Once she agreed to play at Reagan, Howerton said she felt an obligation to improve on a loaded high school team that included Morgan Ketchum, now the top player at Virginia Tech, and Wake Forest recruit Macy Pate, whose 57 two years ago made news throughout the golf world.
Howerton quickly realized she would have work to make the lineup. She soon found out Ketchum and Pate were on the practice range several hours per day.
Howerton didn’t want to shoot high scores that would hurt the team.
“They motivated me,” Howerton said. “I didn’t want to let the team down. I knew if wanted to play on the team I needed to go out and keep getting better by practicing.”
Howerton got better, emerging as the team’s No. 3 player as Reagan won back-to-back state championships.
Now, its Howerton making news.
Reagan didn’t qualify as the team for the Class 4A state tournament this fall, but Howerton made the field as an individual and finished third with a 74-69, 1-over performance at Pinehurst No. 6.
Next week, she’ll compete in the U.S. Girls’ Junior at Eisenhower Golf Club in Colorado Springs. Howerton and Pate both qualified with outstanding scores at Alamance Country Club. Pate was medalist with 64 and Howerton was third with 68.
Shooting 68 at Alamance, a Donald Ross design, gave Howerton special satisfaction. Though she’s consistent, rarely shooting 75 or above, she doesn’t post as many spectacular scores as her star Reagan teammates.
“It’s nice to be able to take it low once in a while,” said Howerton, who began working with instructor Rickey Sullivan, the director of instruction at The Ranch at Bulls Bay outside Charleston, S.C., in March.

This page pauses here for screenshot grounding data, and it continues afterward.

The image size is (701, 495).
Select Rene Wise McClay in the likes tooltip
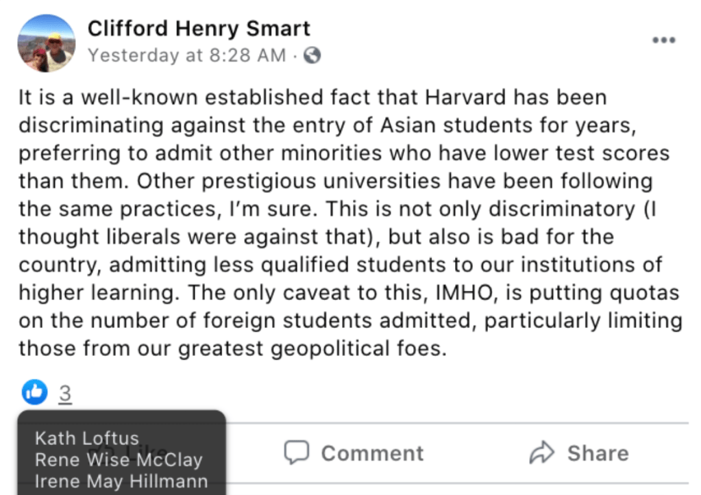click(x=119, y=460)
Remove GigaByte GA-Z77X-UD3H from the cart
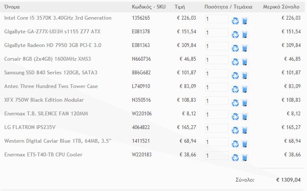307x191 pixels. point(245,35)
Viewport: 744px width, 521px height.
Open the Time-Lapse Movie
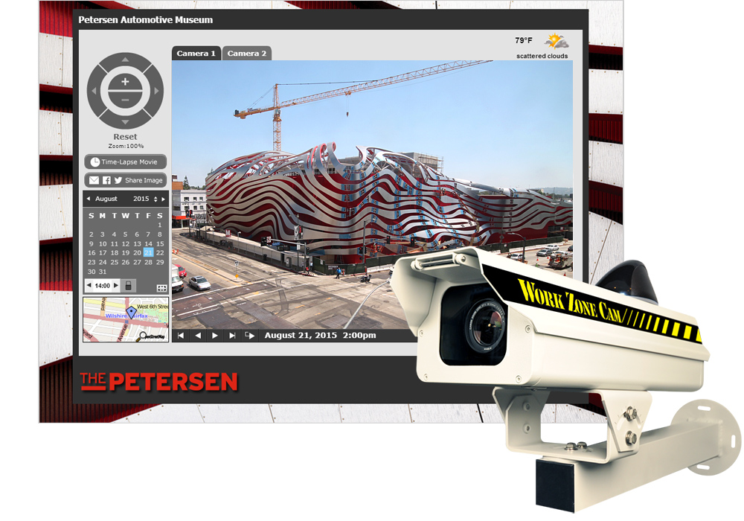pyautogui.click(x=125, y=162)
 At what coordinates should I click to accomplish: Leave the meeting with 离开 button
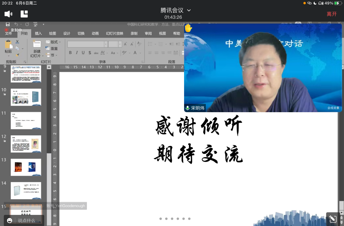point(332,14)
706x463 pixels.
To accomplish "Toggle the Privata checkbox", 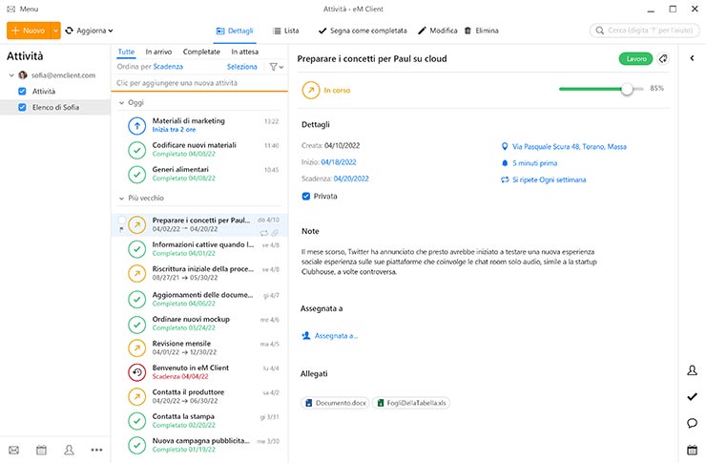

Howerton will make the trip to Colorado with her mom, Missi. She expects to play a few practice rounds with Pate, her best friend at Reagan.
In the U.S. Girls’, players will play two qualifying rounds with the top 64 scores advancing to match play.
Given the dozens of rounds she’s played with Ketchum and Pate, who didn’t play on the high school team as a senior, Howerton doesn’t expect to be intimidated playing in the national tournament. She can drive the ball 250 yards or so – without the help from high altitude.
“North Carolina has a lot of top-notch golfers,” Howerton said.
The field at Eisenhower also will include Ellen Yu of Greensboro, who qualified with 75 at Spring Valley Country Club in Columbia, South Carolina, and Emily Mathews of Mebane, who shot 70 at Williamsburg National in Virginia.
The semifinals and championship will be televised on Peacock and Golf Channel.